Comme armes offensives, cette momie habitée par les dieux avait les formules gravées sur les murs ou les parois du sarcophage : on en disposait les lignes de telle sorte que les yeux du défunt étaient censés pouvoir lire commodément. Quand sous le nouvel empire thébain (vers 1 500 av. J.-C.) les cercueils, en s’adaptant exactement aux contours de la momie, prirent la forme « anthropoïde », le décorateur ne trouva plus assez de place pour écrire les versets rituels : on glissa sous le cartonnage ou dans les bandelettes un rouleau de papyrus contenant l’édition plus ou moins complète des textes qui composent le « Livre des Morts ».

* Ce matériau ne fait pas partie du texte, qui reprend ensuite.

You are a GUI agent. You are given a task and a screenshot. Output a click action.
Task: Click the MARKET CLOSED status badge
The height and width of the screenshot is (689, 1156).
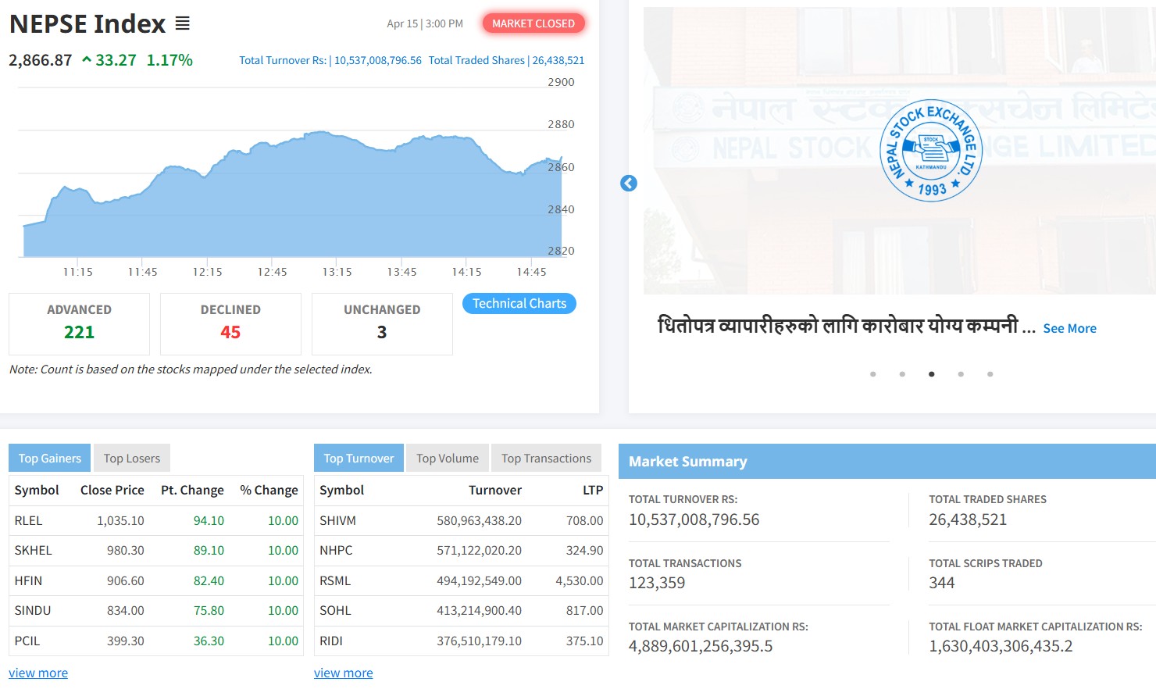point(533,23)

Au cours des siècles, le contenu des éditions a varié comme leur disposition extérieure. Le premier recueil, celui des Pyramides, comprend quatre cent cinquante-trois chapitres, dont quelques-uns seulement sont encore transcrits à l’époque thébaine, tandis que, des textes nouveaux fournis par les cercueils, beaucoup n’ont eu qu’une vogue éphémère et ne se retrouvent pas sur les papyrus. Vers le temps des Psamétiques (600 av. J.-C.) les Égyptiens ont compris la nécessité d’ordonner cette matière sacrée : d’où un choix de cent soixante-cinq chapitres, auquel se sont tenus désormais les copistes. Le meilleur exemplaire est un papyrus long de vingt mètres conservé au musée de Turin et publié par Lepsius. Les chapitres s’y succèdent en lignes verticales, avec des titres soigneusement distingués à l’encre rouge ; une série de vignettes délicatement enlevées au trait sert de titres courants et commente le texte des formules.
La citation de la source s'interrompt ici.